Problem statement → Keep only the lines of the data below that contain "computer", and copy them.

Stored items

○ ○ ○ ○ ○ ○ ○

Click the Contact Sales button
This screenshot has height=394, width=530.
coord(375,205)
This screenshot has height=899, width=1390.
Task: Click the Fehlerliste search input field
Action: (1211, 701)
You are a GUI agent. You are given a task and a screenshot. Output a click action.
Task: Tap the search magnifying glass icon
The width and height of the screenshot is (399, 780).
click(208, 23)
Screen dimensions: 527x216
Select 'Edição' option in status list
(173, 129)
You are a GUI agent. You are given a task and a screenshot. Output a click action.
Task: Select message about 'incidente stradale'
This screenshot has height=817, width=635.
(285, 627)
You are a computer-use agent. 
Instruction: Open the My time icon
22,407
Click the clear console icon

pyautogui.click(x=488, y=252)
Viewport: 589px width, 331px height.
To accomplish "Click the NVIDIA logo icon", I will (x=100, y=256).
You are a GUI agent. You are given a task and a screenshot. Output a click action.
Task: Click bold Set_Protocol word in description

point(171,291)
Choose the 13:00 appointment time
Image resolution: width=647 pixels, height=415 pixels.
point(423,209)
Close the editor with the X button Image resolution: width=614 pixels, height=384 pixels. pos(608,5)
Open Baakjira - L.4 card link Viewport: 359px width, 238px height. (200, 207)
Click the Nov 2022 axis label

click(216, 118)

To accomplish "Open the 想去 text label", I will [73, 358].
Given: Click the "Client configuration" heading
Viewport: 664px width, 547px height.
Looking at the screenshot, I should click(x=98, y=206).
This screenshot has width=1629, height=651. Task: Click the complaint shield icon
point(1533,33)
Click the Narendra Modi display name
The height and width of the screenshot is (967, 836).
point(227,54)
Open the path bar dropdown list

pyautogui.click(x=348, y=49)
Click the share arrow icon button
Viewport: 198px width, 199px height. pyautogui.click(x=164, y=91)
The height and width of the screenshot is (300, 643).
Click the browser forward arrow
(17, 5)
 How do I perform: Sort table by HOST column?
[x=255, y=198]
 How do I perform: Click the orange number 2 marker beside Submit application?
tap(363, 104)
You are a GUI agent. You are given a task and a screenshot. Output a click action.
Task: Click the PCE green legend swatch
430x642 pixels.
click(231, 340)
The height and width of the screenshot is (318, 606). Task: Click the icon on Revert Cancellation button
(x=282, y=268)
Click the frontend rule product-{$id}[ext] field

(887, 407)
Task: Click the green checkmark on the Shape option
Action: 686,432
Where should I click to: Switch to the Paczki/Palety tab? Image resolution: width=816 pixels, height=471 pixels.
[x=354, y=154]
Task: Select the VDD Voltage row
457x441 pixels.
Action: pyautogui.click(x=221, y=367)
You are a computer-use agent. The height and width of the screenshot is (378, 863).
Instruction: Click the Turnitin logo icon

○ ○ ○ ○ ○ ○ ○

Solution to this task →
You are a computer-use agent. 
You are a computer-use agent. The height and width of the screenshot is (378, 863).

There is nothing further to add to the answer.